Le gouvernement Carney a annoncé, lundi, son intention de créer un fonds souverain pour le Canada. Le premier ministre Mark Carney et le ministre Champagne ont chacun fait une annonce simultanée à Ottawa et Montréal, respectivement.
À Montréal, M. Champagne prévoit que les projets d’investissements à venir au Canada seront nombreux et le fonds souverain viendrait ajouter «un outil supplémentaire» pour mobiliser les capitaux nécessaires.
«On ne veut pas dédoubler ce qui existe, précise le ministre au cours d’une conférence organisée dans une salle de HEC Montréal. Comme je vous dis, on veut être partenaire avec d’autres qui font déjà une partie de ça.»

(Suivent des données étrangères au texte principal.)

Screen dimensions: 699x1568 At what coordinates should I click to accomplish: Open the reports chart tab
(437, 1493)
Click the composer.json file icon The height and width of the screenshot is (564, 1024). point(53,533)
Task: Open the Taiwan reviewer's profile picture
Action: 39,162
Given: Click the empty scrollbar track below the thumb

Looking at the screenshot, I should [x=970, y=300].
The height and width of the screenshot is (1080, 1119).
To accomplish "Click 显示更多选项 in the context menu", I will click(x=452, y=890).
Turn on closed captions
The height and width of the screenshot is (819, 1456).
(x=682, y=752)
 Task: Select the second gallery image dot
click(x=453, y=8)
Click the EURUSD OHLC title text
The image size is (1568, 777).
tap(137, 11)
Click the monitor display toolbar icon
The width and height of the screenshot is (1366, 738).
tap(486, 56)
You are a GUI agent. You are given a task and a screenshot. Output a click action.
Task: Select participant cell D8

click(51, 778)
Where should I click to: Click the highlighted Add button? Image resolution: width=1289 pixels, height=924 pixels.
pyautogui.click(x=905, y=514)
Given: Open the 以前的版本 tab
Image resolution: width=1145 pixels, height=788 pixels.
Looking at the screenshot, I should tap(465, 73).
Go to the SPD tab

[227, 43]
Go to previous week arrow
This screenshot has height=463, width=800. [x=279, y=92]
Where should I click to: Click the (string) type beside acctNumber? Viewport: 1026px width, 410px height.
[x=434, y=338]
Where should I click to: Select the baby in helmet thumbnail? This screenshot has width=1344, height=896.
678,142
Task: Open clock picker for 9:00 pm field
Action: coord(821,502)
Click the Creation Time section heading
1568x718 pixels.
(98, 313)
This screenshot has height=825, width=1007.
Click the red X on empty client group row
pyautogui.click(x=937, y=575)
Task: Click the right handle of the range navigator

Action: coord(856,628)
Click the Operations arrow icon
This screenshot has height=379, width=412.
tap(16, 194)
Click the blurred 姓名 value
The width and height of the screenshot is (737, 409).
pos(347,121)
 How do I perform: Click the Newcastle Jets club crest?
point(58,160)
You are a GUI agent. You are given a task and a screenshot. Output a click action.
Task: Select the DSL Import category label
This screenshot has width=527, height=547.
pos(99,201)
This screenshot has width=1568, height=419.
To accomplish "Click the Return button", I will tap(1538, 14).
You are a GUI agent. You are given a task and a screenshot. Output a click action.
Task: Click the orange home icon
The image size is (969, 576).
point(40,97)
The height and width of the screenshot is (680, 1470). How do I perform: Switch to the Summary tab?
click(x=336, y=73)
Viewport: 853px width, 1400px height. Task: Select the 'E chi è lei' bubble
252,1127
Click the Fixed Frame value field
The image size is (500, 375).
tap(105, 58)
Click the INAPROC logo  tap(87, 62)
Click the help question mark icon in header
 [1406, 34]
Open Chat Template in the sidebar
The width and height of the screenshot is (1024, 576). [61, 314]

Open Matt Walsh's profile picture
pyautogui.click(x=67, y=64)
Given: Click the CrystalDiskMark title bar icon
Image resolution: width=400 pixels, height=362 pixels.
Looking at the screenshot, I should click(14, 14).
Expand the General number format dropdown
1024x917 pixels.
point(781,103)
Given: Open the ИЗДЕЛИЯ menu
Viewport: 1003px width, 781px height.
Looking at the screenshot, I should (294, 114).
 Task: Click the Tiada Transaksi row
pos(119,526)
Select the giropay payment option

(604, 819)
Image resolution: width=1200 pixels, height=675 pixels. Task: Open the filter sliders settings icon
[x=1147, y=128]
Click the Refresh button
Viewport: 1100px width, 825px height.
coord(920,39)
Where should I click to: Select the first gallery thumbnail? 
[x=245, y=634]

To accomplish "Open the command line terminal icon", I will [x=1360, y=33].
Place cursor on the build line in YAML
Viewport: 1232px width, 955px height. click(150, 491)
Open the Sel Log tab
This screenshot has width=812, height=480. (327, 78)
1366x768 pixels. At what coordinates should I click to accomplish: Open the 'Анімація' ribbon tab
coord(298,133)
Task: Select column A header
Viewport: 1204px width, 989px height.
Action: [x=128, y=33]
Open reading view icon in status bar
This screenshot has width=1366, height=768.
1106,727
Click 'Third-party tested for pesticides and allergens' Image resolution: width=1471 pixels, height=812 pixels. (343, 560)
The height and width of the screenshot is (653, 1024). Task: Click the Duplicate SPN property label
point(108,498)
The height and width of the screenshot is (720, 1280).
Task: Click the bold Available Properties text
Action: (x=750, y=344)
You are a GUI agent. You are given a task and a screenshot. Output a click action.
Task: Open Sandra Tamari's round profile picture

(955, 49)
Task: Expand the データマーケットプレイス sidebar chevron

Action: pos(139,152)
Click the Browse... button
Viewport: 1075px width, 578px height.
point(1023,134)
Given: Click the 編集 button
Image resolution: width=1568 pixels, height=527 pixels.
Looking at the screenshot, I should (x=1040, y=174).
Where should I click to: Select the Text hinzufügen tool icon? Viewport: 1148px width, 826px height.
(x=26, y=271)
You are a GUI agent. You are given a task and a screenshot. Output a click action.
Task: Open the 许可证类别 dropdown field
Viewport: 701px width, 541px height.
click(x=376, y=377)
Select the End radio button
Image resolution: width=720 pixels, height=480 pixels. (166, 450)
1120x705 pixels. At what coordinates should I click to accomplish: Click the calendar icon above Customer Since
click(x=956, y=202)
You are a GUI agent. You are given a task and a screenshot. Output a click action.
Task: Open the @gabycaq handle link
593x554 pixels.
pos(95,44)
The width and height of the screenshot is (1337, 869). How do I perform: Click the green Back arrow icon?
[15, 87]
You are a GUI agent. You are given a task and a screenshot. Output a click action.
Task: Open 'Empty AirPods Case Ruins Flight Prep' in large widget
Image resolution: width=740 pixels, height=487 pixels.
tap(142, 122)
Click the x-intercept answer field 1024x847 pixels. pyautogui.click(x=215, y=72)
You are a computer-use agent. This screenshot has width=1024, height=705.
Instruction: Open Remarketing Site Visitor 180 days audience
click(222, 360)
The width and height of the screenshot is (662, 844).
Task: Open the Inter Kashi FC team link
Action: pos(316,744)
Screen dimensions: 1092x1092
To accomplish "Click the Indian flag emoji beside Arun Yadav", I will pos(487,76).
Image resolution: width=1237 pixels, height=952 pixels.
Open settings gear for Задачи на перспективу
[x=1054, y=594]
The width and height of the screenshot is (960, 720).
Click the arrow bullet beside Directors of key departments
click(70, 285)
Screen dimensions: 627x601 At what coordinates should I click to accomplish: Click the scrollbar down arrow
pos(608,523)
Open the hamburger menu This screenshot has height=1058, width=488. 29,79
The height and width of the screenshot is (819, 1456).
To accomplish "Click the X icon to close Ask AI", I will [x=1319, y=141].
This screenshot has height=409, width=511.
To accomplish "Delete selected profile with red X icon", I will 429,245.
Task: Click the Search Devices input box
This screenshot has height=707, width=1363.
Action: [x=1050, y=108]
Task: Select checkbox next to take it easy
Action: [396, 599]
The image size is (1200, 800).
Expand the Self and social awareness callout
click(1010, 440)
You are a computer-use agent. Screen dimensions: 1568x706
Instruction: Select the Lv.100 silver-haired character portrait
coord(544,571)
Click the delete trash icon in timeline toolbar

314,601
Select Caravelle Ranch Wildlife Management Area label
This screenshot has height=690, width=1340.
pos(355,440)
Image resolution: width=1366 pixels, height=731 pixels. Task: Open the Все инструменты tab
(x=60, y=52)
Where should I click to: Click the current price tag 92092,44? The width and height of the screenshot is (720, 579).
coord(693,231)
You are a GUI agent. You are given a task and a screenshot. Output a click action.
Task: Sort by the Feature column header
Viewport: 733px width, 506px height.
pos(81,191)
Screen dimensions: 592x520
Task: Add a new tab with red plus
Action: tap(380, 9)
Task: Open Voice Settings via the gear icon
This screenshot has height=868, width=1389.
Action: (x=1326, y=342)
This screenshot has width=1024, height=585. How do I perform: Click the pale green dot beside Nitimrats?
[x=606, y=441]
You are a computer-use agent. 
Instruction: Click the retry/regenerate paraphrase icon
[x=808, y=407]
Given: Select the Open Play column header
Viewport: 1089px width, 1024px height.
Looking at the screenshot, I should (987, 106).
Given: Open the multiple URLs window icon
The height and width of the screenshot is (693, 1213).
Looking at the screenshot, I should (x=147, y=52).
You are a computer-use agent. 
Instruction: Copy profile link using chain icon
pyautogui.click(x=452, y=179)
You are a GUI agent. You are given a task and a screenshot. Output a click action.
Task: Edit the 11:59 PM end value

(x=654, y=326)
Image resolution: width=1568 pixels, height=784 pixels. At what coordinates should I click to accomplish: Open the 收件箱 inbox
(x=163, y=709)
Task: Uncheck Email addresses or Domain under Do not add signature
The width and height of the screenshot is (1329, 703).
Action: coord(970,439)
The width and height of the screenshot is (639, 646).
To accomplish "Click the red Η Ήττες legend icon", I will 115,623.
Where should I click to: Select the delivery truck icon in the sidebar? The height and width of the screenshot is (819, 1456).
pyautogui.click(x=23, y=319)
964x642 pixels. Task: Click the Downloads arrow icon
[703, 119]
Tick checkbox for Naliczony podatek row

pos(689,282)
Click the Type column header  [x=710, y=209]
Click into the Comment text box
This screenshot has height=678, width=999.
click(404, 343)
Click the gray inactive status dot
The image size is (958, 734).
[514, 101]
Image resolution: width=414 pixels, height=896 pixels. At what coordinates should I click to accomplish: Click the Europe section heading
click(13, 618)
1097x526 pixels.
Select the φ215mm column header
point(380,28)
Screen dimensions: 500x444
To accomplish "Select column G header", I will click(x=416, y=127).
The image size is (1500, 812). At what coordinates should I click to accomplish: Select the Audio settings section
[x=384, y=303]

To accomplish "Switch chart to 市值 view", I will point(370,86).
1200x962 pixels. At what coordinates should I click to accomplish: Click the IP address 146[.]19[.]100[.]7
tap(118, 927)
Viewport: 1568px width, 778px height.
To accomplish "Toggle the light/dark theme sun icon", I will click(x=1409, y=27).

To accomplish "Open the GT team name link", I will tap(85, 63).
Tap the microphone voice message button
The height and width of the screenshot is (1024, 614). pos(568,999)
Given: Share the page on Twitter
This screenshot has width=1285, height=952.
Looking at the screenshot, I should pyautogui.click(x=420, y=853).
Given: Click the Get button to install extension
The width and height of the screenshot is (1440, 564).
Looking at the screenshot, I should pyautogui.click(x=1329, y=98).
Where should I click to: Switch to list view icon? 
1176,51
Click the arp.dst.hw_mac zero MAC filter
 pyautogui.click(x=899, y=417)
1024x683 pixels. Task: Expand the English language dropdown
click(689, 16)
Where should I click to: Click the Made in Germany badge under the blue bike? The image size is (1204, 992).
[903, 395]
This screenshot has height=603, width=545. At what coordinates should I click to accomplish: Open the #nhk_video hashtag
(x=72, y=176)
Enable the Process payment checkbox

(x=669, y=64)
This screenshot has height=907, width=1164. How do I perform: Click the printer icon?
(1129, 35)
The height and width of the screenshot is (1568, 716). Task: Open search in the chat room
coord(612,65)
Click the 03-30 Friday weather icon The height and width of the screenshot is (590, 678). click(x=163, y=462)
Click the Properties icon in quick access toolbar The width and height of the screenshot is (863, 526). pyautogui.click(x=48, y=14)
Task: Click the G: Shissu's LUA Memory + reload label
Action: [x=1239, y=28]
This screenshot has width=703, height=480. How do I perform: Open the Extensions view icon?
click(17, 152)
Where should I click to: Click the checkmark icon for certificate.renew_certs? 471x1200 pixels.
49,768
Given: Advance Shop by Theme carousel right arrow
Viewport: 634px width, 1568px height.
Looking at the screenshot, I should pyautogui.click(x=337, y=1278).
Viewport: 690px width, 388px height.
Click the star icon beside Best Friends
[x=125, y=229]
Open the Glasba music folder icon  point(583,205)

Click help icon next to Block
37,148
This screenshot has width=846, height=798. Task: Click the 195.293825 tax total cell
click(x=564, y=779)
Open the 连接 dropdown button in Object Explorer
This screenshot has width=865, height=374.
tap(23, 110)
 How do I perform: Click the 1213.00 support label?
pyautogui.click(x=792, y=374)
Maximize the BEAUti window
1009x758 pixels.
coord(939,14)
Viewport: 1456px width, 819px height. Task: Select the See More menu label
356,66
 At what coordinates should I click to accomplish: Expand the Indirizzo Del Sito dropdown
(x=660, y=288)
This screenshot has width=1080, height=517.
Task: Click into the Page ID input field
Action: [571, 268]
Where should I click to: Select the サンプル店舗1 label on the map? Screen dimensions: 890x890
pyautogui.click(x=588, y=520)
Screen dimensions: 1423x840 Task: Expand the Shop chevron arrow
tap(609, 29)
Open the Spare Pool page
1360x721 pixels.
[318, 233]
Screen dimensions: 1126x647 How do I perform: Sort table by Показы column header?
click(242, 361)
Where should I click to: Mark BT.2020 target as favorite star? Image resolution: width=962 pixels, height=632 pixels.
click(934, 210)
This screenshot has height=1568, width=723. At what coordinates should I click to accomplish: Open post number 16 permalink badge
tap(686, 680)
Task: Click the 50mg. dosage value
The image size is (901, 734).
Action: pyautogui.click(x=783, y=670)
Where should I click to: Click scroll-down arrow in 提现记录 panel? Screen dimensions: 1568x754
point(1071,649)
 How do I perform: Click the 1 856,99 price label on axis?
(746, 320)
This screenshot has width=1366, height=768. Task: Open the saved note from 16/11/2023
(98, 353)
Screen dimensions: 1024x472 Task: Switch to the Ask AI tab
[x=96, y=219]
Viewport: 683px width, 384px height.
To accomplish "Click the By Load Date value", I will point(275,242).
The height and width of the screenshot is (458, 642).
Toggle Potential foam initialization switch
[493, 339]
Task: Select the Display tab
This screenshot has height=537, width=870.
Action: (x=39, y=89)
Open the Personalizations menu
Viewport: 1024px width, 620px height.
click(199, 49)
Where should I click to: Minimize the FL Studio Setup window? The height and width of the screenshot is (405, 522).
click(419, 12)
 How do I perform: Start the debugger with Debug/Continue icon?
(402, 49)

Le Fonds pour un Canada fort investira dans de grands projets canadiens dans des secteurs tels que l’énergie, les infrastructures, l’exploitation minière, l’agriculture et la technologie.
Ottawa fournira au départ un financement de 25 milliards $ sur trois ans pour investir aux côtés d’investisseurs privés. Les épargnants canadiens pourraient éventuellement cotiser à ce fonds.
Le fonds pourrait-il donner lieu à un crédit d’impôt sur l’investissement, comme les fonds de travailleurs? Est-ce que les cotisations seront plafonnées? Est-ce que les fonds devront être détenus un nombre minimal d’années?
Questionné par les journalistes, M. Champagne n’est pas entré dans les détails des modalités du fonds. Il souligneque des consultations doivent encore avoir lieu pour définir les paramètres du fonds.
Présente à l’annonce, la PDG du fonds de solidarité FTQ, Janie Béïque, accueille favorablement le projet. En mêlée de presse, elle souligne que les besoins en capitaux pour les grands projets d’investissements étaient considérables au Canada.
«Le plus d’argent possible qu’on est capable de fédérer pour ces projets-là, le mieux on va être, réagit-elle. Il y a une urgence à les mettre en place, ces projets-là.»